Kurz nachdem er im Wald angekommen war, kehrte Elisa nach Hause zurück. Sie fand die Tür weit offen und im Haus herrschte ein entsetzliches Durcheinander. Doch vor allem konnte sie ihre Kinder nicht finden! Sie rief besorgt nach ihnen und als die beiden verängstigten Geißlein sie hörten, kamen sie aus ihrem Versteck hervor und erzählten ihr alles.
Elisa rannte so schnell sie konnte in den Wald, um ihre Kinder zu retten. Es dauerte nicht lange, bis sie den Wolf einholte. Er war müde und hatte keine Lust, die schwere Tasche den ganzen Weg durch den Wald zu schleppen, also hatte er gleich am ersten Baum angehalten und die Tasche abgestellt.

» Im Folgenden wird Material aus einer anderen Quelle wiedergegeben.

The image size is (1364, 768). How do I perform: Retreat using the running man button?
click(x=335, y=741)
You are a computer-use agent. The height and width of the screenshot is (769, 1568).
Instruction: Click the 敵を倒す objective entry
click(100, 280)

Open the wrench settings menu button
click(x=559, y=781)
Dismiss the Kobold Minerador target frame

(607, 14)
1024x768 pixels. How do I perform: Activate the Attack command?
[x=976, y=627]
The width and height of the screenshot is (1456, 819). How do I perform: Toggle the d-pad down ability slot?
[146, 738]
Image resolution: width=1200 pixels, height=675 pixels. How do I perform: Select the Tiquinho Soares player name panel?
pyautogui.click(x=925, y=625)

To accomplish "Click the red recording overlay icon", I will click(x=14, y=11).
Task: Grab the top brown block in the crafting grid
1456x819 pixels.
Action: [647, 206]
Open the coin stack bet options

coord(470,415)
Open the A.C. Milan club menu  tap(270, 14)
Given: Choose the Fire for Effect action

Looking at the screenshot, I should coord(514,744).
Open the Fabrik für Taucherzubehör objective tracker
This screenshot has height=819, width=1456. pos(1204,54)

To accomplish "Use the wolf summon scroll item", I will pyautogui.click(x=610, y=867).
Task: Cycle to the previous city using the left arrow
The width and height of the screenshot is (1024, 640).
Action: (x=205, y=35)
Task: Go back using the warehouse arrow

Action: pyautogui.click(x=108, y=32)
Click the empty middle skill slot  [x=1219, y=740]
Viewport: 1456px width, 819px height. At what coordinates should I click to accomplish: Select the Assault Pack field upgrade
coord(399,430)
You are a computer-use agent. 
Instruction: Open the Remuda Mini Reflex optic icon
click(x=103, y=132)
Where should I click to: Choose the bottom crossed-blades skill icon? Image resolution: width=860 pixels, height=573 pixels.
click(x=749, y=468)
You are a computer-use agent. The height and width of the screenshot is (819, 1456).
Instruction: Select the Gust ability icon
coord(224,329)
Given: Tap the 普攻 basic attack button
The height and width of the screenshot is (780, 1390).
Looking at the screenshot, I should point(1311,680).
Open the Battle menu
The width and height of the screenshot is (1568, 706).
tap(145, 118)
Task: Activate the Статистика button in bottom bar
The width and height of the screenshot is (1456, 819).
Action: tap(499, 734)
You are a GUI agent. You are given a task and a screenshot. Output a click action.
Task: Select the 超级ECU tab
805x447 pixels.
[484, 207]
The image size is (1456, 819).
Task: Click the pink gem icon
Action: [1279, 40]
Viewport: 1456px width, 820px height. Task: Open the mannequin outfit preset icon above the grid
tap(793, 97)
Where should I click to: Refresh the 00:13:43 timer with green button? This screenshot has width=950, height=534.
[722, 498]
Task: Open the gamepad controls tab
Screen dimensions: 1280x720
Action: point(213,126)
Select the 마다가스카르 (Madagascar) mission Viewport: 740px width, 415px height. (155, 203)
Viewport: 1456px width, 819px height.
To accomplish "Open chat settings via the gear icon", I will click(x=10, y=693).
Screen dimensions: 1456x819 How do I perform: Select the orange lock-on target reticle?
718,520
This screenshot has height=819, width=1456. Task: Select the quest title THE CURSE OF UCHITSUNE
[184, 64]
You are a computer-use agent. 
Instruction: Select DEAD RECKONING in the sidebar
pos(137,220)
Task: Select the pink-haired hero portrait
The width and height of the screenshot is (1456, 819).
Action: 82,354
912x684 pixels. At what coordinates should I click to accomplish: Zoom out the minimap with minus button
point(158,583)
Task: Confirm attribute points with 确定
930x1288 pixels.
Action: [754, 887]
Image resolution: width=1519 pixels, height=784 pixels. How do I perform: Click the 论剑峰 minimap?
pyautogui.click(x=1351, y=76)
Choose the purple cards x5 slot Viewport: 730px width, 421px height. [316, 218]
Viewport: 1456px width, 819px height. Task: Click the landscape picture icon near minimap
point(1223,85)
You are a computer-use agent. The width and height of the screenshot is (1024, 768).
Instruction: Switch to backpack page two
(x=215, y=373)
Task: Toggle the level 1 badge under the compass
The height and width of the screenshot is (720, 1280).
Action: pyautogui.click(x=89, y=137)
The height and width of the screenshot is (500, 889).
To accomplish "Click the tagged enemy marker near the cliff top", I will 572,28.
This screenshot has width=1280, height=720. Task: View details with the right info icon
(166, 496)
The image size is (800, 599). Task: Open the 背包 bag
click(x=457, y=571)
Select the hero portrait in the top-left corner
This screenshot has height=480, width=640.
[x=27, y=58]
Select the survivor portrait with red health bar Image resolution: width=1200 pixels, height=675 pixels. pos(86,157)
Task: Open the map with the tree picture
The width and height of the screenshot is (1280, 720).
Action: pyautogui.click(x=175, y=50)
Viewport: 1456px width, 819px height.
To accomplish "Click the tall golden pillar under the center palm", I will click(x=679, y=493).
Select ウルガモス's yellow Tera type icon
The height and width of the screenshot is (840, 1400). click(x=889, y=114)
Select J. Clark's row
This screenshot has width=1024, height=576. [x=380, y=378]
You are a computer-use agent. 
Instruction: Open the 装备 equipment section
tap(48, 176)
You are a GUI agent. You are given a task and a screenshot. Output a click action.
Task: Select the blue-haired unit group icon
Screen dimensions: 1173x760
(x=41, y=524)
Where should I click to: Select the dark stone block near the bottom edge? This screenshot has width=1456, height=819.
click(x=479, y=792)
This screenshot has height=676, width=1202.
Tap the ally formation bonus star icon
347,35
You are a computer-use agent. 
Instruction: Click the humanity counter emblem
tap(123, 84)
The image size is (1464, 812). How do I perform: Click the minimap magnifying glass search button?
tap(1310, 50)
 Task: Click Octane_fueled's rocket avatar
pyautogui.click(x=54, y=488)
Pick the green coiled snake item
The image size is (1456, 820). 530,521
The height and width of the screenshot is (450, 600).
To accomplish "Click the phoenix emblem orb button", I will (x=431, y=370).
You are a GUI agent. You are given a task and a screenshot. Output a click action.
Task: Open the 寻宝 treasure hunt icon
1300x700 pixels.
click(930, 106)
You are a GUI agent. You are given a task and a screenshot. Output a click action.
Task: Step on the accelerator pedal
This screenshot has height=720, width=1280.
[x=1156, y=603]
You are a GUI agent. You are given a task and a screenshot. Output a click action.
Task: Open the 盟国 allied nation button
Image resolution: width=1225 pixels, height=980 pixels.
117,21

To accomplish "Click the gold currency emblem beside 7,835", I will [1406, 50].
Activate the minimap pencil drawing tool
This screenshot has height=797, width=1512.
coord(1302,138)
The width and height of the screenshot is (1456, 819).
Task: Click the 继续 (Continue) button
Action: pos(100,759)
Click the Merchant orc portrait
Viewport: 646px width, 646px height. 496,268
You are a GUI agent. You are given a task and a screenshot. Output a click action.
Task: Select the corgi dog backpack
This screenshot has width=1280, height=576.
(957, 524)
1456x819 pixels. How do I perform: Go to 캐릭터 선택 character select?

Elisa stürmte auf den müden Wolf zu und trat ihn so heftig mit ihren Hufen, dass er für immer seinen Appetit auf Ziegenfleisch verlor. Er nutzte seine letzte Kraft, um wegzulaufen und Elisa konnte ihre Kinder aus der Tasche befreien, umarmte und küsste sie und führte sie dann zurück nach Hause.
So waren sie endlich wieder vereint. Und von diesem Tag an öffneten die kleinen Geißlein wirklich nie wieder die Tür.